A pesquisadora ressaltou que “os bioherbicidas, por serem geralmente compostos naturais, costumam apresentar alta volatilidade e rápida degradação no ambiente, o que pode limitar sua aplicação e eficácia em condições de campo. Nesse cenário, a nanotecnologia surge como uma solução estratégica para superar essas limitações, oferecendo uma série de benefícios. Através dos nanocarreadores é possível proteger esses compostos da degradação prematura causada por fatores como luz solar, temperatura e umidade, aumentando significativamente sua estabilidade. Além disso, a nanotecnologia permite uma liberação controlada e direcionada da molécula do bioherbicida, garantindo que ela atue de forma mais eficaz por um período prolongado, mesmo com menor quantidade de produto”.
Todavia, ainda existem diversos desafios para a adoção dessa nova tecnologia em larga escala no Brasil.
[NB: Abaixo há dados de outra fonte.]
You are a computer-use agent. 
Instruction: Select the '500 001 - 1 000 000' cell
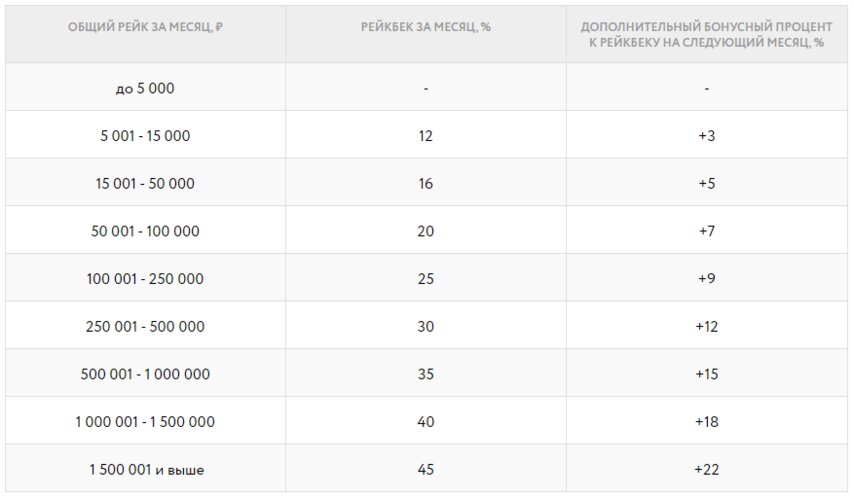(145, 374)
Segundo a pesquisadora, desde a produção até comercialização há uma série de obstáculos técnicos e regulatórios: “é preciso viabilizar a produção em grande escala dos nanocarreadores de forma econômica e sustentável, com garantia de homogeneidade, estabilidade e qualidade das formulações, além de uma maior compreensão sobre a interação entre as nanopartículas e os diferentes tipos de solo e plantas. Do ponto de vista regulatório, os bioherbicidas e nanopesticidas (sintéticos e naturais) enfrentam desafios relacionados à aprovação de novos produtos e à necessidade de regulamentações clara e específica para garantir que esses produtos sejam eficazes e seguros”.
Embora a tecnologia ainda esteja em fase de desenvolvimento e enfrente desafios, observa-se que os avanços nas pesquisas de bioherbicidas formulados com nanotecnologia apontam como uma alternativa promissora e sustentável para o controle de plantas daninhas, provendo o uso de compostos naturais e biodegradáveis de baixo impacto ambiental e contribuindo para a segurança alimentar.

Essa reportagem foi escrita por Natália Valle Holanda Dos Santos Andrade, graduada em Engenharia Agronômica pela Universidade de Sorocaba e estudante de mestrado no programa de Pós-Graduação em Ciência e Tecnologia dos Materiais da Unesp-Sorocaba. A reportagem foi elaborada dentro da proposta da disciplina “Jornalismo e Divulgação Científica”, oferecida para o Programa de Pós-Graduação em Ciências Ambientais da Unesp-Sorocaba.